* EXERCISE DESCRIPTION *
After the line containing "סאלי תדמור (71, 2232)", write nothing more; before it, reproduce every line of the material below exactly, starting with the first.

* DATASET EXCERPTS *

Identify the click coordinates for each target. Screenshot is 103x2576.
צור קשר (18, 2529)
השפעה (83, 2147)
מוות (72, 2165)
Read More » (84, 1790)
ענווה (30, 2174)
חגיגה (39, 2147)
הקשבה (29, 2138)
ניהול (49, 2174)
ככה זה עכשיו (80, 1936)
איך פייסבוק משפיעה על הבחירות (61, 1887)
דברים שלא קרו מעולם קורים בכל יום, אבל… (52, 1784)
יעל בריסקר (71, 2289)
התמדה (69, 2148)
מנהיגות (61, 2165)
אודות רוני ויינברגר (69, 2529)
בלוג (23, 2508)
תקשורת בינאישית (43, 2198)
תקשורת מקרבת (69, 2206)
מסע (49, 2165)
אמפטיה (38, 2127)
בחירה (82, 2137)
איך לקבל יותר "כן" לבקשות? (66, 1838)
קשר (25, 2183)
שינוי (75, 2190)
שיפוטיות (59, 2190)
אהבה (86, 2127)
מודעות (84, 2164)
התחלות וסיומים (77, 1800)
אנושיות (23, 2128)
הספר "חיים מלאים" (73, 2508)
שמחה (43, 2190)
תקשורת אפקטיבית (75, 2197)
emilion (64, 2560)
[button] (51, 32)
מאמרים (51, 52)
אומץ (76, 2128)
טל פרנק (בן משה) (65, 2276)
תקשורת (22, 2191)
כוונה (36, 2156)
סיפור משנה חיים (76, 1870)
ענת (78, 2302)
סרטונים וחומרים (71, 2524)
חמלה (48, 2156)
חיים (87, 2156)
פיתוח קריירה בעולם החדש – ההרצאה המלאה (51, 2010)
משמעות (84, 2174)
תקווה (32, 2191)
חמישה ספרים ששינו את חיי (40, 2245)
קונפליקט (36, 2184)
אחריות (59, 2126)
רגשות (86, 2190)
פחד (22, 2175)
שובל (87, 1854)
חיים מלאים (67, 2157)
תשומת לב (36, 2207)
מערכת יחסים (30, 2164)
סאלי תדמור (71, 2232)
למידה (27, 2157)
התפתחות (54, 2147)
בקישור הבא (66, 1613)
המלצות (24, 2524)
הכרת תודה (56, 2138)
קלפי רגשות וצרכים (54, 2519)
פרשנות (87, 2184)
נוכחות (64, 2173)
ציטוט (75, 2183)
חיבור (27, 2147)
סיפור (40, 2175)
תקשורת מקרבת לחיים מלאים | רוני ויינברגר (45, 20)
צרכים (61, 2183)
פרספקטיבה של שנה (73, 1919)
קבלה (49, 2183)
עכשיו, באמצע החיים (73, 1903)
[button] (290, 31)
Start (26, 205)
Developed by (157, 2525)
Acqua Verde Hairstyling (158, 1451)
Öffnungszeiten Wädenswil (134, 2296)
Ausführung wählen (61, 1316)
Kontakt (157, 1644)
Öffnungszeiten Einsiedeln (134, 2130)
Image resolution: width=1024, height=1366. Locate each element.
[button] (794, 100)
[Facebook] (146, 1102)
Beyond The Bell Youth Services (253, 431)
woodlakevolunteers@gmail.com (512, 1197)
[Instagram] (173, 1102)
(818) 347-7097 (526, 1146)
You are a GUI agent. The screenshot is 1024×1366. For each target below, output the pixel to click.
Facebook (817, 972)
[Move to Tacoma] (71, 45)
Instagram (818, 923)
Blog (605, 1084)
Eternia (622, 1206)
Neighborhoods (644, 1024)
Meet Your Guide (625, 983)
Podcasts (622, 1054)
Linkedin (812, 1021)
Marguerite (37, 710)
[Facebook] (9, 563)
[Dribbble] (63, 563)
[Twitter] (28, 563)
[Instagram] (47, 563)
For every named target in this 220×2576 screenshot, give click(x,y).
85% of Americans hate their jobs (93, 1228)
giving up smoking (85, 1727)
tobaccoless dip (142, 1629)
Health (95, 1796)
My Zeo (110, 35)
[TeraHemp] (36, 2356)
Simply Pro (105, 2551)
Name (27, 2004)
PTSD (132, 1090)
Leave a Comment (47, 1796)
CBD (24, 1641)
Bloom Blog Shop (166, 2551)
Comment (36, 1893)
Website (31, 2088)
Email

* REPLY TO THE TASK *
Identify the click coordinates for each target. Screenshot is 103x2576.
צור קשר (18, 2529)
השפעה (83, 2147)
מוות (72, 2165)
Read More » (84, 1790)
ענווה (30, 2174)
חגיגה (39, 2147)
הקשבה (29, 2138)
ניהול (49, 2174)
ככה זה עכשיו (80, 1936)
איך פייסבוק משפיעה על הבחירות (61, 1887)
דברים שלא קרו מעולם קורים בכל יום, אבל… (52, 1784)
יעל בריסקר (71, 2289)
התמדה (69, 2148)
מנהיגות (61, 2165)
אודות רוני ויינברגר (69, 2529)
בלוג (23, 2508)
תקשורת בינאישית (43, 2198)
תקשורת מקרבת (69, 2206)
מסע (49, 2165)
אמפטיה (38, 2127)
בחירה (82, 2137)
איך לקבל יותר "כן" לבקשות? (66, 1838)
קשר (25, 2183)
שינוי (75, 2190)
שיפוטיות (59, 2190)
אהבה (86, 2127)
מודעות (84, 2164)
התחלות וסיומים (77, 1800)
אנושיות (23, 2128)
הספר "חיים מלאים" (73, 2508)
שמחה (43, 2190)
תקשורת אפקטיבית (75, 2197)
emilion (64, 2560)
[button] (51, 32)
מאמרים (51, 52)
אומץ (76, 2128)
טל פרנק (בן משה) (65, 2276)
תקשורת (22, 2191)
כוונה (36, 2156)
סיפור משנה חיים (76, 1870)
ענת (78, 2302)
סרטונים וחומרים (71, 2524)
חמלה (48, 2156)
חיים (87, 2156)
פיתוח קריירה בעולם החדש – ההרצאה המלאה (51, 2010)
משמעות (84, 2174)
תקווה (32, 2191)
חמישה ספרים ששינו את חיי (40, 2245)
קונפליקט (36, 2184)
אחריות (59, 2126)
רגשות (86, 2190)
פחד (22, 2175)
שובל (87, 1854)
חיים מלאים (67, 2157)
תשומת לב (36, 2207)
מערכת יחסים (30, 2164)
סאלי תדמור (71, 2232)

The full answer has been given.